— START PROVIDED MATERIAL —

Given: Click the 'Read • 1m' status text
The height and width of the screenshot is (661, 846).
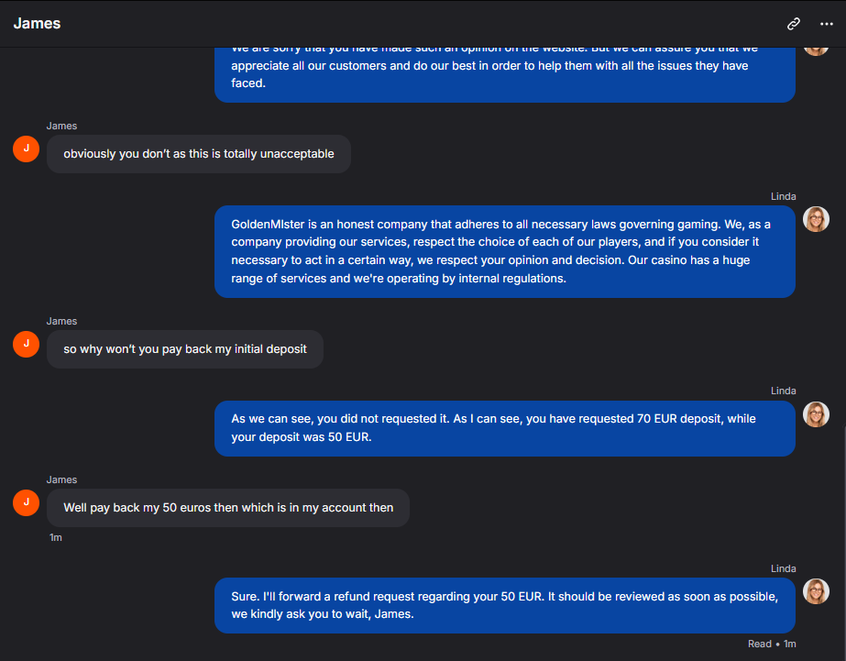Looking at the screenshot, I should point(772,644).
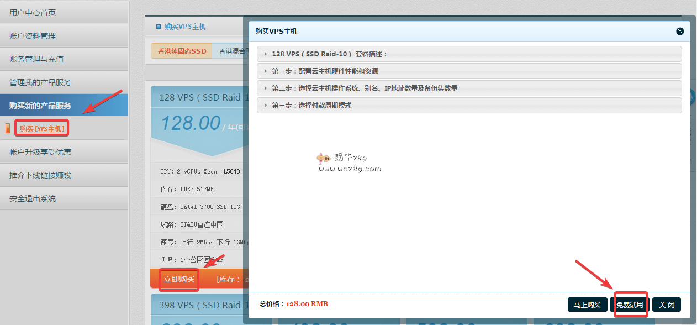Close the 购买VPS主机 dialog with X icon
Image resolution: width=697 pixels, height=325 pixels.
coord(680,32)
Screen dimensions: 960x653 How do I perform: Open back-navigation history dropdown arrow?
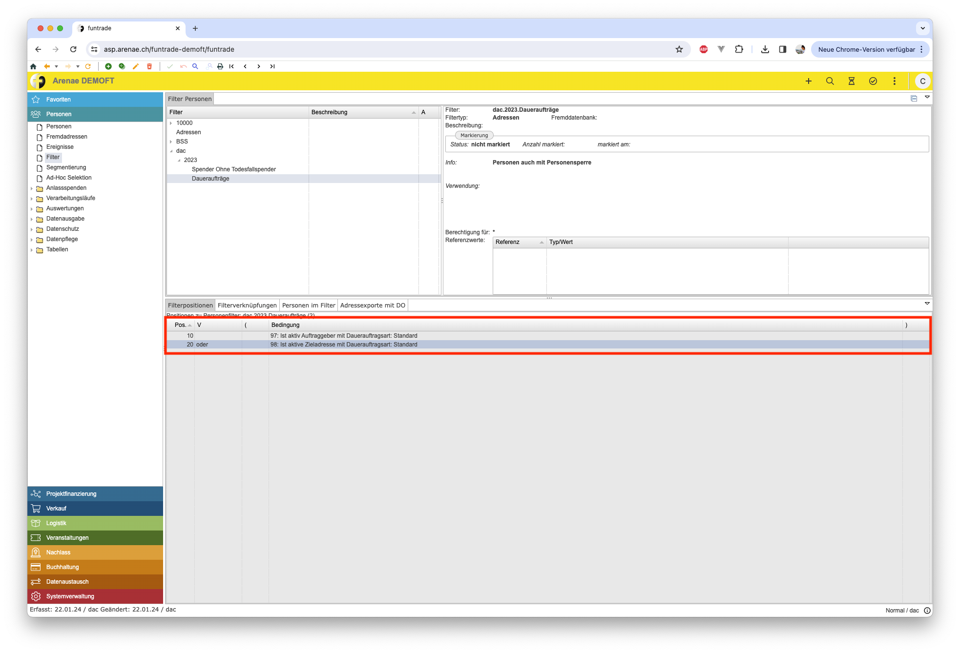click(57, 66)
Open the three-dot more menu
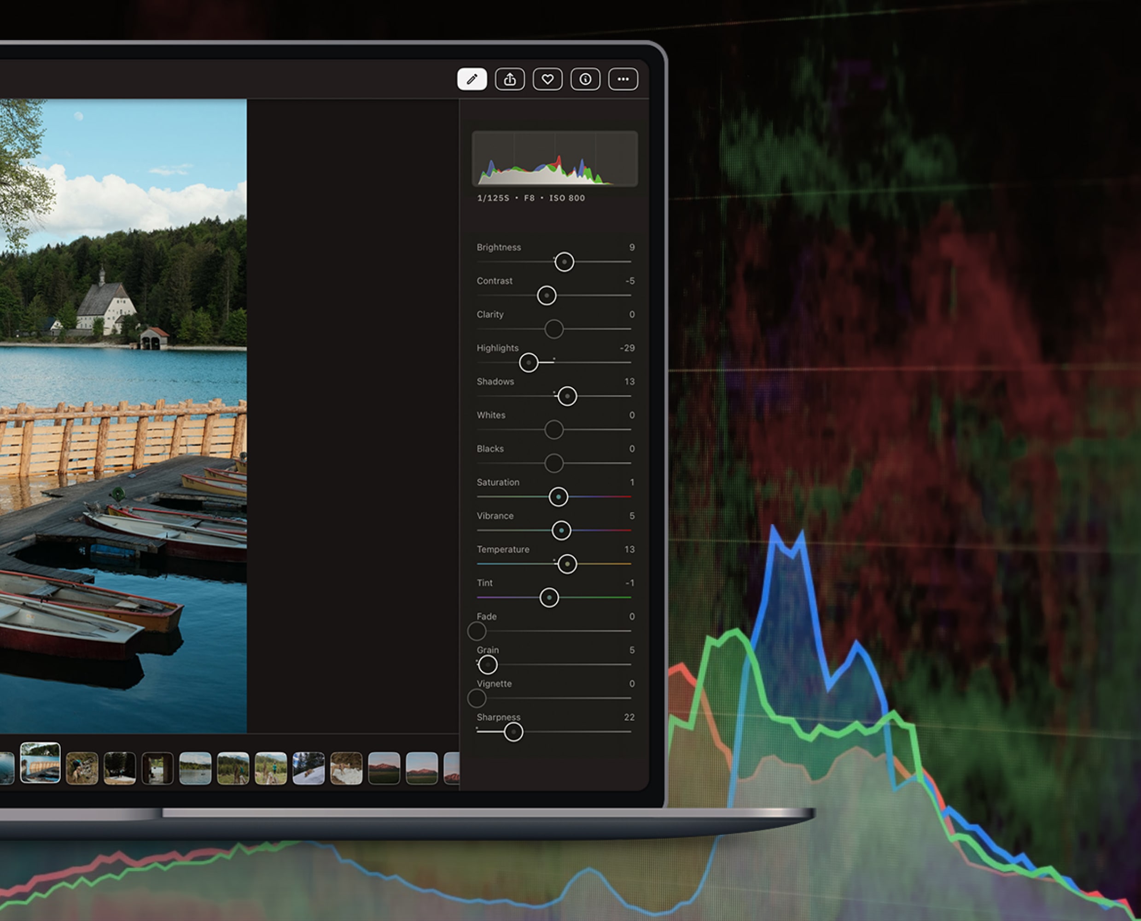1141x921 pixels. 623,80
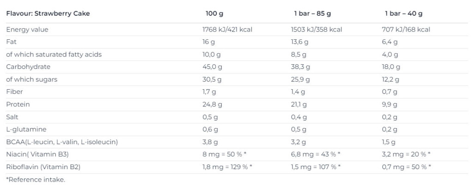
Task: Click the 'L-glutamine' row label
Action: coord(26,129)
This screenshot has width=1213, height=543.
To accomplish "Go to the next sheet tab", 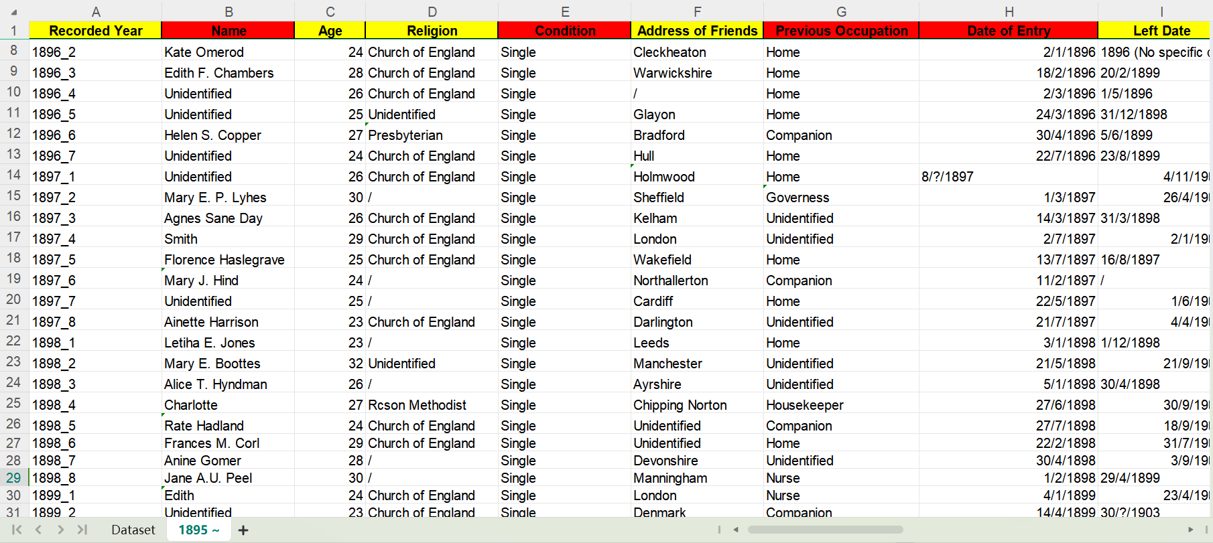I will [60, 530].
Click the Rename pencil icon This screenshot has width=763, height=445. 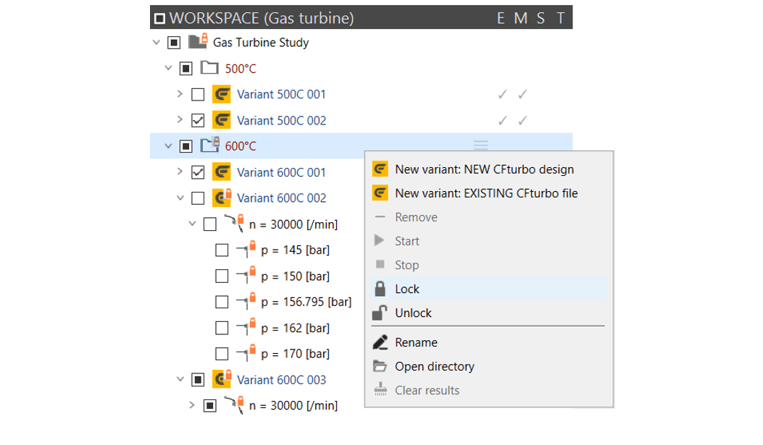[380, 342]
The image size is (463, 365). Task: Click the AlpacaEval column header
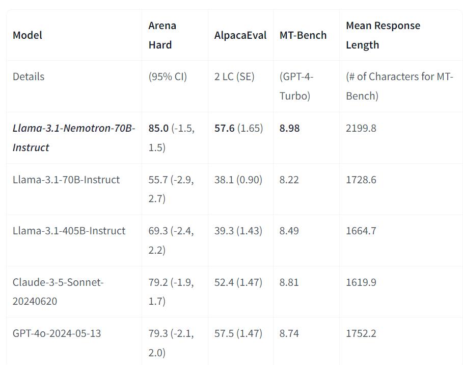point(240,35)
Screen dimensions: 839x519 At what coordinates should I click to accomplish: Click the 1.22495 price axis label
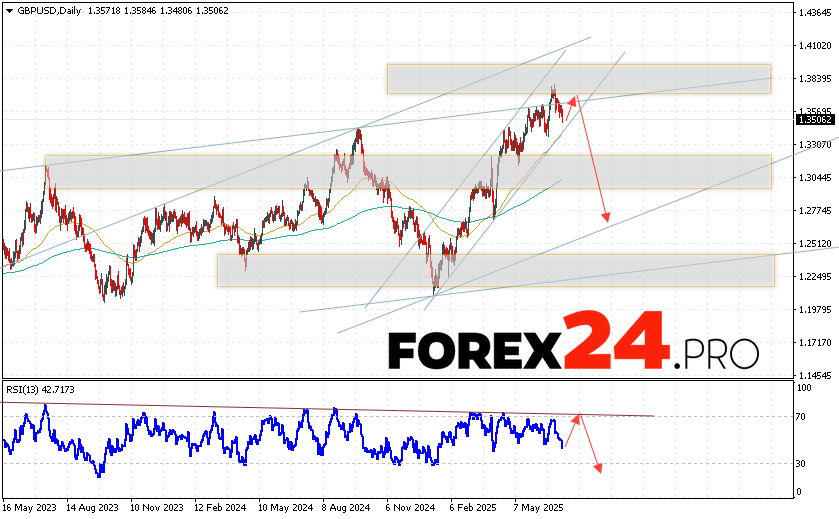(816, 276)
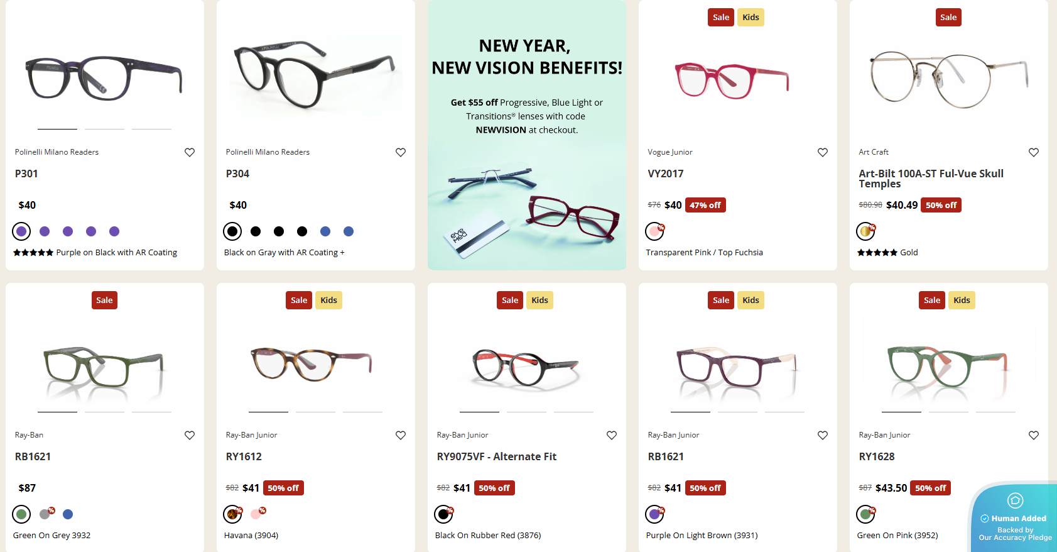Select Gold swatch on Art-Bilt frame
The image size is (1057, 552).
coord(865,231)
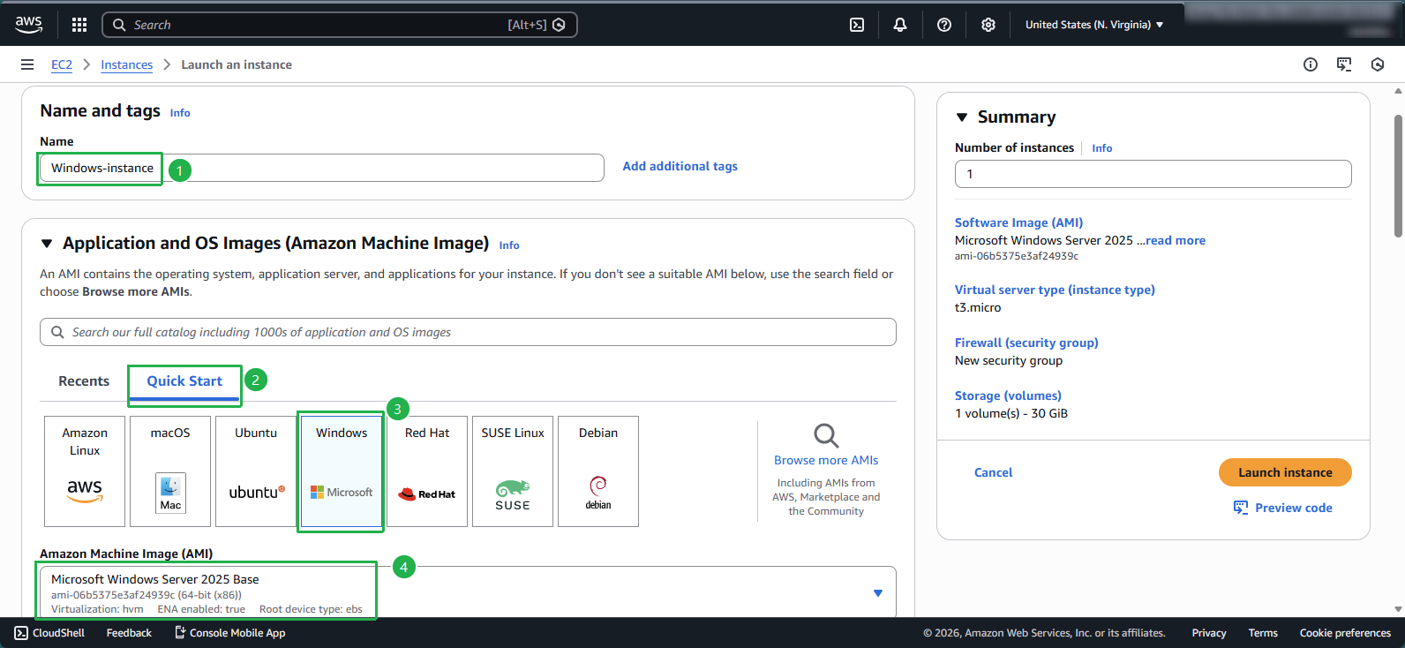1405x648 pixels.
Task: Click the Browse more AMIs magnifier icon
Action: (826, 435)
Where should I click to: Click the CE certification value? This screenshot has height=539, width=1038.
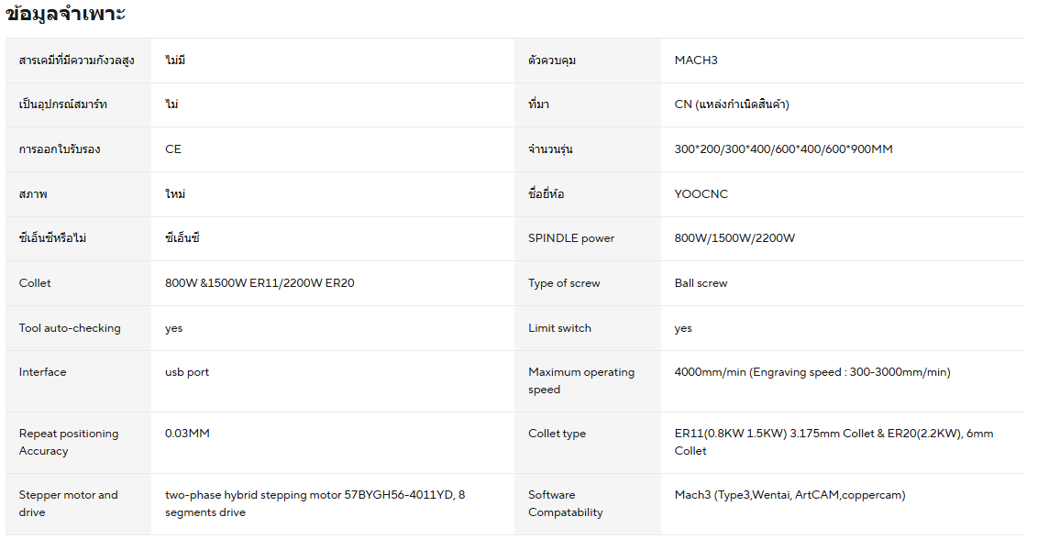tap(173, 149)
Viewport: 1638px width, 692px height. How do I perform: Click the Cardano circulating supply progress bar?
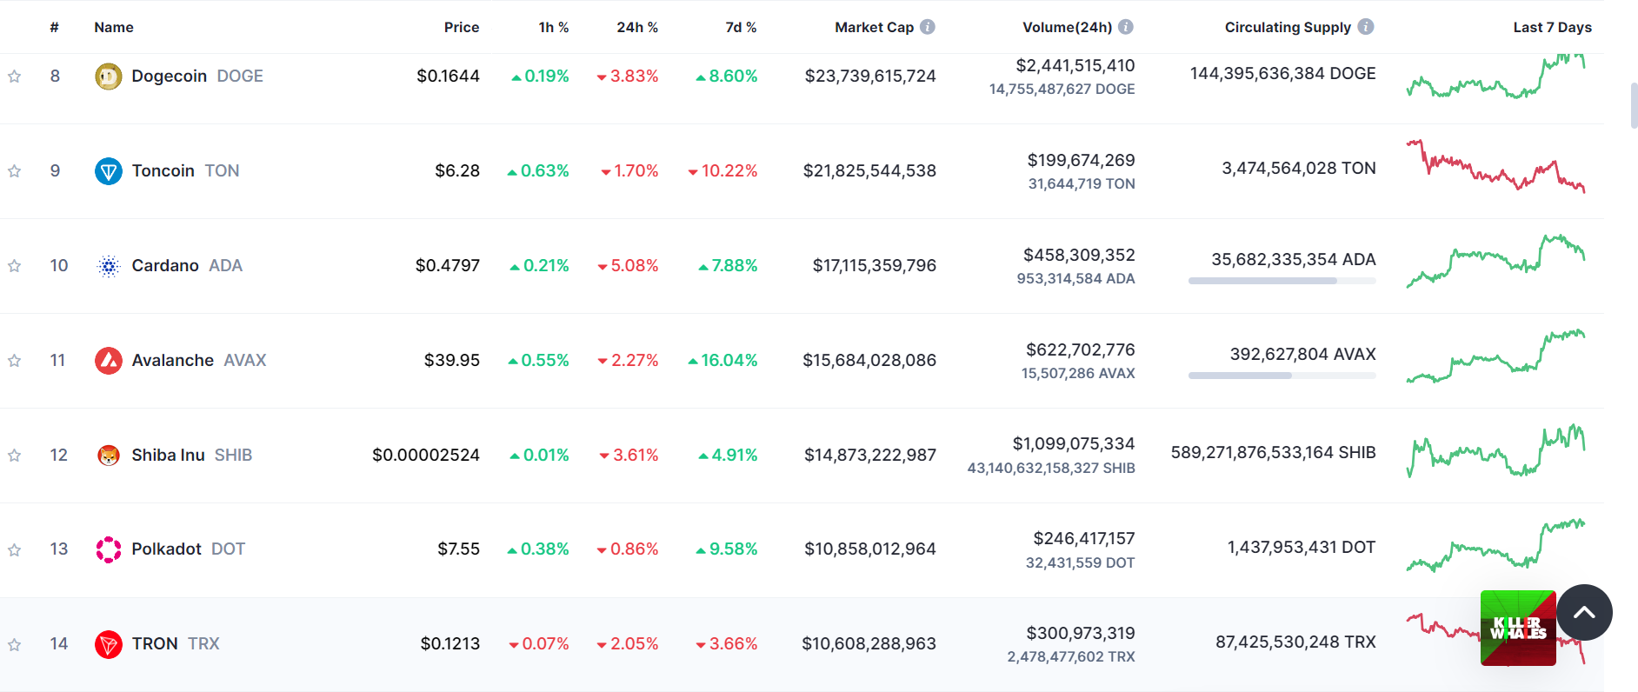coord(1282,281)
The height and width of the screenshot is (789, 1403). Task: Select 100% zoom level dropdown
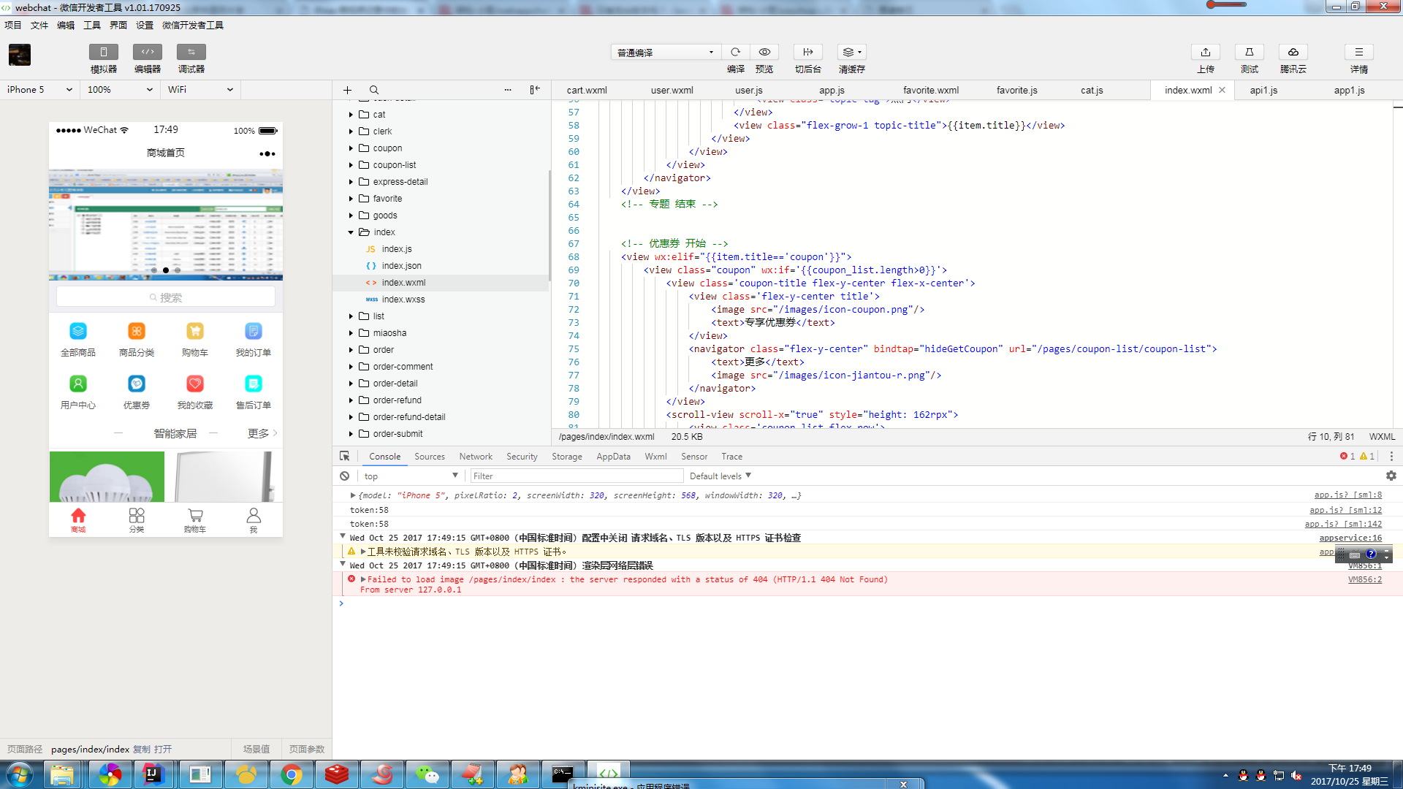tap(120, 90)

— END PROVIDED MATERIAL —

## PROBLEM
Copy the records from the line containing "The height and width of the screenshot is (789, 1403)." through the end of the records, replacing "dropdown" with "menu" and changing nothing else. Leave the pictures out of your answer.

## FINAL ANSWER
The height and width of the screenshot is (789, 1403). Task: Select 100% zoom level menu
tap(120, 90)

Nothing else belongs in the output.